Thanks again for the feedback and comments guys! If you have other questions, hit me up.
Since you plan to keep the subscriptions going, I'm curious about how you plan to follow up with this project:
* do you plan on returning profits to the team?
* if so, is it evenly divided, or are individual sales tracked to the person that closed them? The latter could be the beginning of an affiliate system.
* also, would each team member get the full profit of each sale, or would you take a cut of their sales? The margins might be thin but could be interesting for the work-at-home types.
* have you learned more about sales or products during this time? i.e. did this fire you up to do sales for other existing products, or did it give you ideas for different subscription-based businesses? I can see product ideas for this - e.g. a "healthy pack" kind of offering, where you choose from jerky, nuts, dried fruit, and other Paleo-friendly road trip food, which you upsell to existing customers and hopefully make the offering more enticing to new ones - but don't see how the sales lessons scale if you tap out your friend network within a single weekend, unless you do the Amway kind of thing and just keep finding new sales people that sell to their friends.
* what's your long term plan? Do you plan on putting in more work into this?
I can think of several scenarios for the last point: to do no work and just let it ride as free money while you work on other projects; to do occasional weekend sprints of work with a team; to do little bits of work by yourself every day, like 30 minutes each morning.

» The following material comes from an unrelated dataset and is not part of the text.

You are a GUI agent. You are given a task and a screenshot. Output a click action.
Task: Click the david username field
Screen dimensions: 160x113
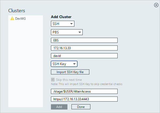[84, 56]
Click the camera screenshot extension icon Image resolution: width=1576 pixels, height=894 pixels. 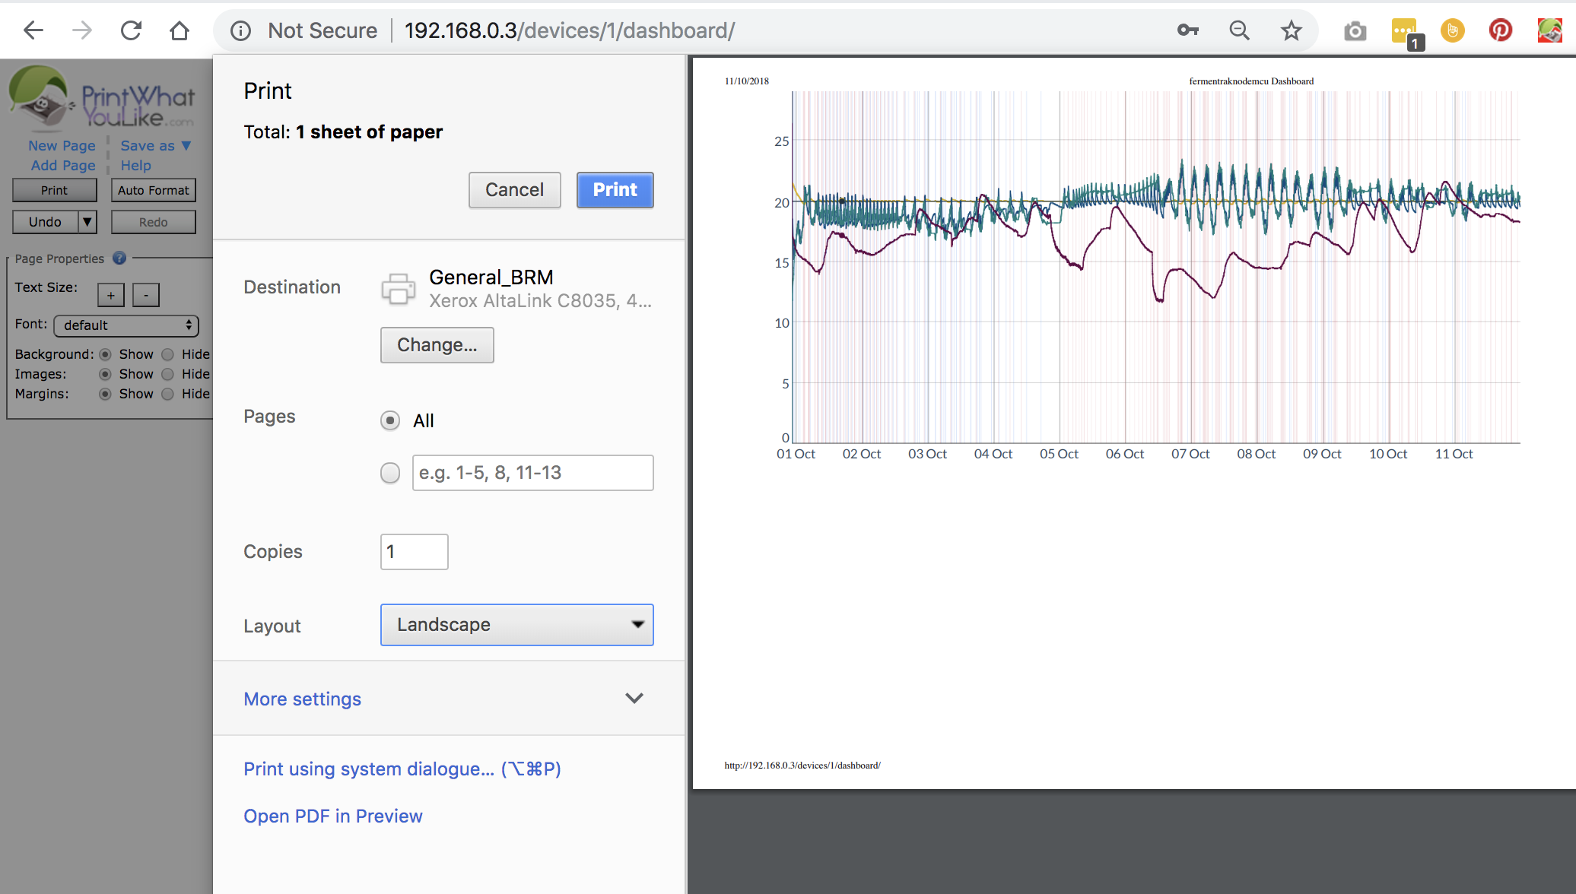1355,31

I'd personally be interested in trying to learn other aspects of business that could make it grow, especially content marketing. I.e. would a blog about jerky be worth it in terms of sales? What kind of writing could you come up with that felt authentic? What kind of a time sink is it? Would it build a returning audience or be linkbait for Google? Would random people from adwords convert at all? Could you convert office managers that stock the office kitchen, or do they all use other services like Amazon? Etc.